Zur Vorbereitung auf die neue Spielzeit wurden Spiele gegen meist hochklassige Mannschaften angesetzt: So gegen die Spielvereinigung Bunzlau (5:1-Erfolg), die Sportfreunde Freiberg (2:1-Niederlage) oder auch den Berliner Sportverein 92 (4:3-Niederlage). Die folgenden Punktspiele drohten, hartes Brot zu werden.

Und tatsächlich. Ausgerechnet im ersten Pflichtspiel ging es am 28. August 1932 zum Cottbuser FV 1898 – ein Spitzenclub in der Liga, der bis dahin immerhin fünffacher Niederlausitzmeister wurde. Und natürlich reichte es gegen 98 nicht zum Punktgewinn. Die 1.200 Zuschauer konnten nämlich schon nach 3 Minuten zum ersten Mal jubeln, als „Mimmi“ Leuthert den Ball im Netz des Hoyerswerdaer Keepers Jando versenkte. Es entwicklete sich ein hartes Spiel beider Mannschaften, in deren Folge sich ein ums andere Mal Chancen vergaben. Zeitgenössische Beobachtr beschrieben das so:

Es sei noch erwähnt, dass man auf beiden Seiten das Versieben von glänzenden Torgelegenheiten in besonders krasser Weise zu sehen bekam.

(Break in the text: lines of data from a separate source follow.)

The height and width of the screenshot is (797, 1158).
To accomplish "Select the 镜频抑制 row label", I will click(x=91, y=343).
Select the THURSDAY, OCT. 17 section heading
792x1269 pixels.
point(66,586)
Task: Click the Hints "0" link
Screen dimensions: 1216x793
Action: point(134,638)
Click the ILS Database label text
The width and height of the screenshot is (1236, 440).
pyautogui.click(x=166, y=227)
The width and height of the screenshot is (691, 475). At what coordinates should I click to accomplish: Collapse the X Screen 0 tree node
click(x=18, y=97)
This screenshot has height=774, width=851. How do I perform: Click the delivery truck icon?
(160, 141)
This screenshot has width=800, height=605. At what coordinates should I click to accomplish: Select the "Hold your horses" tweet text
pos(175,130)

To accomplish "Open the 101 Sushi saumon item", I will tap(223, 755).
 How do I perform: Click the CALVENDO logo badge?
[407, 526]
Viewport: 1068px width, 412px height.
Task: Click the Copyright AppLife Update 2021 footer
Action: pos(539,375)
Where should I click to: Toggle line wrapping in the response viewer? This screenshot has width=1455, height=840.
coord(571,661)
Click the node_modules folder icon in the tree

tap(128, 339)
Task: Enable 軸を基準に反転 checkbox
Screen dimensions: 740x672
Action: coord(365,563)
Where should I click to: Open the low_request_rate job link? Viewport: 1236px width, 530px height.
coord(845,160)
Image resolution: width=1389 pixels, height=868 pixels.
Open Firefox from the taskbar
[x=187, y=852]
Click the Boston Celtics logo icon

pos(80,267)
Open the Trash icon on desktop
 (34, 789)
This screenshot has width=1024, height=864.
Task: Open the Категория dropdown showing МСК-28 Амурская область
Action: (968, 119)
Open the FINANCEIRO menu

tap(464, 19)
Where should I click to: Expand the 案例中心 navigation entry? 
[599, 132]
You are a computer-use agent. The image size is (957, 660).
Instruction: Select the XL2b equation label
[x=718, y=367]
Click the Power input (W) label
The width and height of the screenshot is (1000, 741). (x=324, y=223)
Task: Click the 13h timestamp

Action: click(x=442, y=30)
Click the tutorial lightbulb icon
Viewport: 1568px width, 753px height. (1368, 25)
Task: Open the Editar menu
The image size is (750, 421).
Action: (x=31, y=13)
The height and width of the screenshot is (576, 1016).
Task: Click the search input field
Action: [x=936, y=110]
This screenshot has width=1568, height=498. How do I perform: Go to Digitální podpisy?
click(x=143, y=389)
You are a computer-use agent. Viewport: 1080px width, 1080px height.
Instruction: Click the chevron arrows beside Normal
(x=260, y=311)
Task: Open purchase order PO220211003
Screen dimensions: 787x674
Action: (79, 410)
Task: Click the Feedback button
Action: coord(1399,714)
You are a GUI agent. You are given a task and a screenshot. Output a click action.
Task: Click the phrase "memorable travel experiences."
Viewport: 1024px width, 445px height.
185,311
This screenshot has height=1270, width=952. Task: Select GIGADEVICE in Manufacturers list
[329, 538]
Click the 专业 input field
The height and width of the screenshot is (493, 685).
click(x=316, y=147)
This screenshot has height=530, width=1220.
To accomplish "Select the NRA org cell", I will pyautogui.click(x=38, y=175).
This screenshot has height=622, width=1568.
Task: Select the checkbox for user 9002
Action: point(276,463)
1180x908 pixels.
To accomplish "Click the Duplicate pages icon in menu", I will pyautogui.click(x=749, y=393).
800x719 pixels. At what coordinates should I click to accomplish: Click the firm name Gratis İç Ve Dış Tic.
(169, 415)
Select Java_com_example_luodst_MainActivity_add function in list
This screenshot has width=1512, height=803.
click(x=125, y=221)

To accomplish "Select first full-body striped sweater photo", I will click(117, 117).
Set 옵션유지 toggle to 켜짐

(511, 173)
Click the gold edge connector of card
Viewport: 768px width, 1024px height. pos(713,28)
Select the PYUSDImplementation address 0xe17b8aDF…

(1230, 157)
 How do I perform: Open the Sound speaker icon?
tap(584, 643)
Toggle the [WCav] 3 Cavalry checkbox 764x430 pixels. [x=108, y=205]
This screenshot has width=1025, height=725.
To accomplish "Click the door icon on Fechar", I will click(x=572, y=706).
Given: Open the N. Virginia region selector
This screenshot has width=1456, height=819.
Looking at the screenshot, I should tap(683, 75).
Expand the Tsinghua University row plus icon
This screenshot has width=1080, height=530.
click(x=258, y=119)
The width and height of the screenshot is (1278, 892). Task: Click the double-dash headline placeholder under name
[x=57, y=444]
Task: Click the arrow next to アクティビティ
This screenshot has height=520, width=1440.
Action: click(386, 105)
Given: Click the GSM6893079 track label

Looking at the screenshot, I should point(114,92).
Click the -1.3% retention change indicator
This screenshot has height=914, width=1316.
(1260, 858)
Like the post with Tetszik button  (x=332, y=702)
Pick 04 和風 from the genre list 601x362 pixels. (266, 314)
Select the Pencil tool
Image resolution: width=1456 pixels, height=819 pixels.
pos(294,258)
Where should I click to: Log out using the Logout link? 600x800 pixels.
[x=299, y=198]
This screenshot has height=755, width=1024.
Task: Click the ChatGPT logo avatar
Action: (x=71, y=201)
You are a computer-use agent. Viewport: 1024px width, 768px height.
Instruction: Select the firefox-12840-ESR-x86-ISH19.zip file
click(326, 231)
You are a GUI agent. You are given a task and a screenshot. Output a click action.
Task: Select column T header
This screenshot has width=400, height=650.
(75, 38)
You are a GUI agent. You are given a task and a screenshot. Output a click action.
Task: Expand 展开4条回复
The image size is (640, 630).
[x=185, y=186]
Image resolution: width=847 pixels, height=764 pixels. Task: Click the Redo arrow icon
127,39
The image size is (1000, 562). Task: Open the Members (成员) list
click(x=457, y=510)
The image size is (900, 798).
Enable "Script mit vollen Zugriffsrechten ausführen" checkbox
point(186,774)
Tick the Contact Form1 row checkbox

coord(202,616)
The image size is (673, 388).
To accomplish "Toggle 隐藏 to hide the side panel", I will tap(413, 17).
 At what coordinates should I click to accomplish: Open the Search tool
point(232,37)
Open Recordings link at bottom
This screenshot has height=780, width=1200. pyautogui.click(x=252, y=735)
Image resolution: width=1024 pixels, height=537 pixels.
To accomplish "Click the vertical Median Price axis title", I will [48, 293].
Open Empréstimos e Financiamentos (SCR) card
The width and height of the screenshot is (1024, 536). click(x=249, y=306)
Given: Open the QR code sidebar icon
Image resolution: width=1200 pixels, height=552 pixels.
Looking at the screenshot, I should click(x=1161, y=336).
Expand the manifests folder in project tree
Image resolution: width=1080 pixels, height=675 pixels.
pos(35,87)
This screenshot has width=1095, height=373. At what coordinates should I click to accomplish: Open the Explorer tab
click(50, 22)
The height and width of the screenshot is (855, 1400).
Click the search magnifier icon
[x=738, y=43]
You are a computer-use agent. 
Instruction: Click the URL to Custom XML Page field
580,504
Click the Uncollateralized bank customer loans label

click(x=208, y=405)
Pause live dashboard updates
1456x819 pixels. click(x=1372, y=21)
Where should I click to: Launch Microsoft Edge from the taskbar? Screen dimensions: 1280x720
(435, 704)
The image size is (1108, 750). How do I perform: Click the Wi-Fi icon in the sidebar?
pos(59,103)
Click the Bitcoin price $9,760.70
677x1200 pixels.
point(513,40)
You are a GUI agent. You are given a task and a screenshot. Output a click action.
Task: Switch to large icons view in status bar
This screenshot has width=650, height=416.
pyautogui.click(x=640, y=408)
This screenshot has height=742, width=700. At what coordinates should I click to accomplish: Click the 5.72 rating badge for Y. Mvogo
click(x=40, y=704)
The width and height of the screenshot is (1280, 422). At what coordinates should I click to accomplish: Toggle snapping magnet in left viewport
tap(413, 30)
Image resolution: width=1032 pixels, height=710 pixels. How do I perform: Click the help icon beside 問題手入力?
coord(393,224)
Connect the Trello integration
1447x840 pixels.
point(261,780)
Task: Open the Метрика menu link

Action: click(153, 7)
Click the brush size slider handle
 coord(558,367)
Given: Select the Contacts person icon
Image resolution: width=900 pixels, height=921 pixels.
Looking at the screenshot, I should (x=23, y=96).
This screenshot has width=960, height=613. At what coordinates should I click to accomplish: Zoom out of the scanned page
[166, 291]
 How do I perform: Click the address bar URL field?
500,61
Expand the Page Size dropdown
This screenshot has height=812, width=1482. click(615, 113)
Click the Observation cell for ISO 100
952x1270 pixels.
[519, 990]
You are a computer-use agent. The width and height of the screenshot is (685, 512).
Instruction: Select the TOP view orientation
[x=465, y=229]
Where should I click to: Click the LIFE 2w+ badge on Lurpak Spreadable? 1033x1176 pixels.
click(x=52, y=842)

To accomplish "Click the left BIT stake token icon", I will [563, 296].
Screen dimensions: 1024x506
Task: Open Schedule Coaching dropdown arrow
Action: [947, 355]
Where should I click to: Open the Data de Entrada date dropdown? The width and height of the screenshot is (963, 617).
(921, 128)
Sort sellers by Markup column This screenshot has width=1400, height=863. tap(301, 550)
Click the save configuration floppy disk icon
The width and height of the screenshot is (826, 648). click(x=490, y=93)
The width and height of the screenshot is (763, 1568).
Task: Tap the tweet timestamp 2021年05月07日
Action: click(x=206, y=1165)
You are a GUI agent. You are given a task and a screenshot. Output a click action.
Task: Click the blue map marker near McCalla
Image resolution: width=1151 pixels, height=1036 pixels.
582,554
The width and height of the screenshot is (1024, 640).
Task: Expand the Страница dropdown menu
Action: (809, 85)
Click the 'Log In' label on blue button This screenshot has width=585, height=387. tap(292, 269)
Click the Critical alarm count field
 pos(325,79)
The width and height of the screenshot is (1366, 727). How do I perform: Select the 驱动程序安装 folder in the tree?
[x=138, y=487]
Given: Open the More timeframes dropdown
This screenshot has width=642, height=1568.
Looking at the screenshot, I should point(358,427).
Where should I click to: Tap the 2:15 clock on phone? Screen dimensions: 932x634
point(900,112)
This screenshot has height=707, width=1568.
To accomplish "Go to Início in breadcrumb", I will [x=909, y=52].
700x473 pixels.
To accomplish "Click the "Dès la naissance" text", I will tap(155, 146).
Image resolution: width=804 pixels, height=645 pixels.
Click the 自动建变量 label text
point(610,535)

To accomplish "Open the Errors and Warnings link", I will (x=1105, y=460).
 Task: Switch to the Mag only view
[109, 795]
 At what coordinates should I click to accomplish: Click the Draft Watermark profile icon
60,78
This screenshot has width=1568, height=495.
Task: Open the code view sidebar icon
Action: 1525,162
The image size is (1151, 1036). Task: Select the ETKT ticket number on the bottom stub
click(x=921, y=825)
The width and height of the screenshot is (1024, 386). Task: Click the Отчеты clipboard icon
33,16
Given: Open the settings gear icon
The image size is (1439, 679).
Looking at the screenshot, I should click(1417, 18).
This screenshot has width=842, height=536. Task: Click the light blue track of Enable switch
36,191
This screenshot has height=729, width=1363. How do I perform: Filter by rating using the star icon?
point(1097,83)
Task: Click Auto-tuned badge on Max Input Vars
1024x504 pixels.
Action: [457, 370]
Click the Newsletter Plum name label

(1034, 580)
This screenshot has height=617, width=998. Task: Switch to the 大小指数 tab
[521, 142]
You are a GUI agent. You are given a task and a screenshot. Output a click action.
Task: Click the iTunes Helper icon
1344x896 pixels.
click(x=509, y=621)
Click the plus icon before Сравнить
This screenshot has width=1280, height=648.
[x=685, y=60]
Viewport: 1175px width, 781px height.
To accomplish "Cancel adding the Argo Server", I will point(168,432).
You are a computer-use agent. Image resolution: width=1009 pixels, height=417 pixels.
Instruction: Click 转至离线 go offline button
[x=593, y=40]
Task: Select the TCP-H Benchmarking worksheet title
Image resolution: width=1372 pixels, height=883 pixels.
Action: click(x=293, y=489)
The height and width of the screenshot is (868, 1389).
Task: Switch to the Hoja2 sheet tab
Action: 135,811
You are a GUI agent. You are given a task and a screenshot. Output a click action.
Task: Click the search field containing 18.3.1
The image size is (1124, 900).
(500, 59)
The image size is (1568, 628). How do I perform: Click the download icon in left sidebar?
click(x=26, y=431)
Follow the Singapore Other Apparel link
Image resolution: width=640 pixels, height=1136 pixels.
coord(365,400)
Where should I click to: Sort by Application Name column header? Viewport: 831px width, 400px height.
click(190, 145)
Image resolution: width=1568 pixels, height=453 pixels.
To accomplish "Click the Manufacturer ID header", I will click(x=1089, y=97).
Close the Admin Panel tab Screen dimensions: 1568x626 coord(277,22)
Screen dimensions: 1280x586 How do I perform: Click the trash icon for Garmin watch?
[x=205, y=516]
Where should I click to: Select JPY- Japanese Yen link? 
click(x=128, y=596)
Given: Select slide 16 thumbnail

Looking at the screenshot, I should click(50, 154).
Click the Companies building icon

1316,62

„Die Leibesübung“ – 30.08.1932

Und dennoch waren die Gastgeber ein zweites Mal erfolgreich. Erneut Leuther erzielte den Treffer – diesmal zum 2:0 in der 57. Spielminute. Die Härte setzte den Hoyerswerdaer Mannen aber besonders zu. Milk fiel schwer auf den Rücken und erlitt zudem eine Trittverletzung auf dem Oberschenkel. Es nützte nichts. 1919 musste Lehrgeld zahlen. Das 0:2 hätte ein schlechtes Omen für diese Saison bedeuten können. Und so kam es auch im ersten Heimspiel gegen Askania Forst vor 800 Zuschauern wieder nicht zum erhofften Punktgewinn. Und diesmal waren die Gastgeber keinesfalls das schlechtere, aber wohl das unglücklichere Team. So setzte Rich den Schuss nur knapp neben den Kasten, Joppich traf frei stehenden den Pfosten und Kowalick nur die Latte. Und dieses Unvermögen nutze Forst zum goldenen Treffer in Minute 40 durch Hoer. Am Ende trugen die Askania-Fans zwei ihrer Spieler fröhlich feiernd vom Platze. Doch am 11. September platze endlich der Knoten gegen die bis dahin ebenfalls punktlosen Kicker von Wacker Ströbitz. 700 Zuschauer schwante jedoch doch Übles. Denn Kutscher im Tor der Wacker fischte jeden halbwegs gefährlichen Ball weg. Ein Eckball in der 30. Spielminute kündigte den totalen Fehlstart an: Linksaußen Schluz köpfte mit energischem Sprung den Ball in die Maschen. Das konnte ein schlimmer Nachmittag werden. Denn was die Hoyerswerdaer auch unternahmen, sie bekamen das Leder einfach nicht im Kutscher-Kasten versenkt. Die Erlösung in der 67. Spielminute als Joppich von Kappa gefällt wurde. Den fällgen Elfmeter verwandelt Joppich souverän. Von nun an, lief es. Lurz darauf Handpsiel von Wacker – minutenlange Diskussionen auf dem Spielfeld folgen. Erst nach fünfminütiger Pause dann Einwurf in Strafraumhöhe und Schiemank netzt auf dem Gedränge zum 2:1 ein. Die weiteren Treffer von Wenk und Rich. Endlich die ersten Punkte in der neuen Liga.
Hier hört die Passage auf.